** Selected passage **
----

Yes, he had been raised in the church. We would go for years to the Sunday service, the Sunday night service and the Wednesday night service. Yes, one Sunday morning he said it was too hard to stay in Sunday school because a girl kept teasing him. I knew the girl was the daughter of a couple who were leaders in the church. Yes, I knew the Sunday school teacher would not chastise her because of that. Yes, I also knew that my son had tolerated as much of this abuse as he could. He would never complain. When he did, he had good reason to. Yes, I told him he did not have to go there any more. 

Through his teens and early twenties, he lived an extremely challenged life. I as a mom felt his pain day and night, but his own pain must have been much greater than mine. Yes, he had issues with the faith thing, he, who always had tried to do the right thing, sacrificing his own needs for others. He loved to song and play the guitar and piano. He would sing any time, anywhere. He did not care if someone took his melodies or did not appreciate his music. He sang and played because it came from his heart, his soul. Things and places were not important to him. People were. He loved people and was the least judgmental person I ever know. 

When he saw a sick person sitting on the sidewalk muttering, he would stop and try to listen to what was said. He always listened to the different drummer. He never read music, but played the piano so that people would stop, even workmen walking home from work, and one of them came to the apartment and asked in broken English if my son would teach him how to play.

----

** Data **
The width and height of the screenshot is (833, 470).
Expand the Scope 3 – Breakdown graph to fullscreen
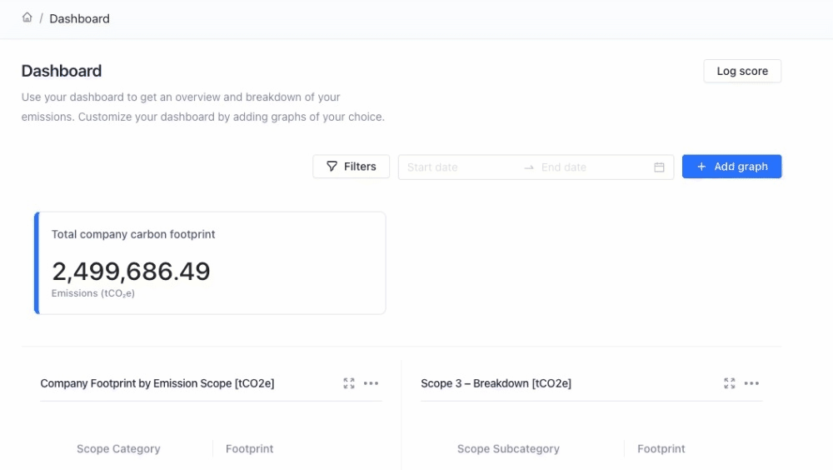pos(730,383)
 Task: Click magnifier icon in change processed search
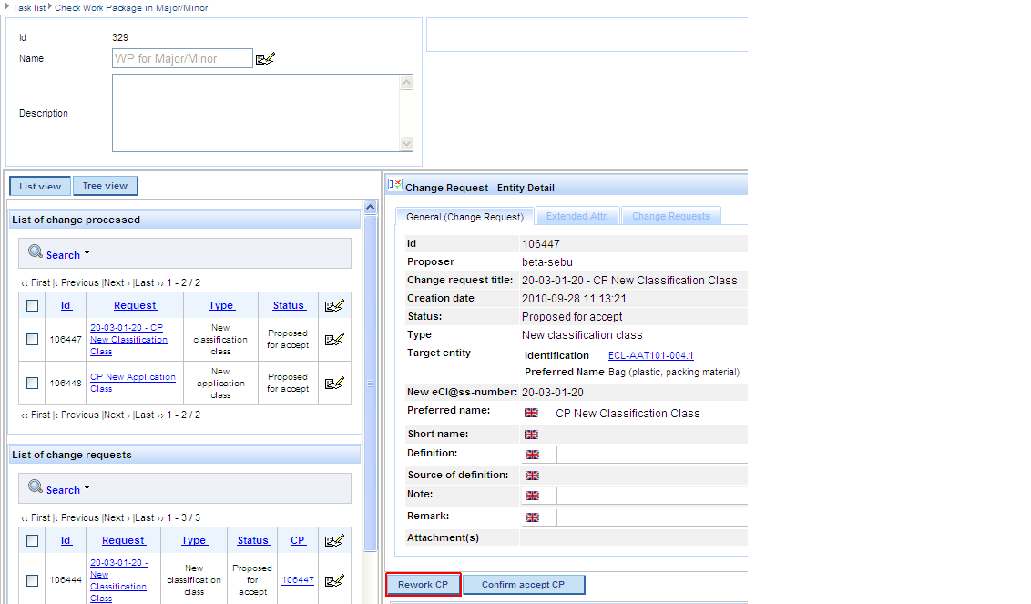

----

** Short task 1 **
Summarize the passage about the son in two sentences.
** Short task 2 **
Rewrite everything from "When he saw" down to "how to play." in the passage about the son, putting "street corner" in place of "sidewalk".

** Full solution 1 **
A mother recalls that her son, raised in the church, stopped going to Sunday school after she told him he no longer had to endure a girl's teasing there. Through his teens and early twenties he lived a hard life and struggled with faith, yet he loved people, sang and played from the heart, and played piano well enough to make passersby stop, though he never read music.

** Full solution 2 **
When he saw a sick person sitting on the street corner muttering, he would stop and try to listen to what was said. He always listened to the different drummer. He never read music, but played the piano so that people would stop, even workmen walking home from work, and one of them came to the apartment and asked in broken English if my son would teach him how to play.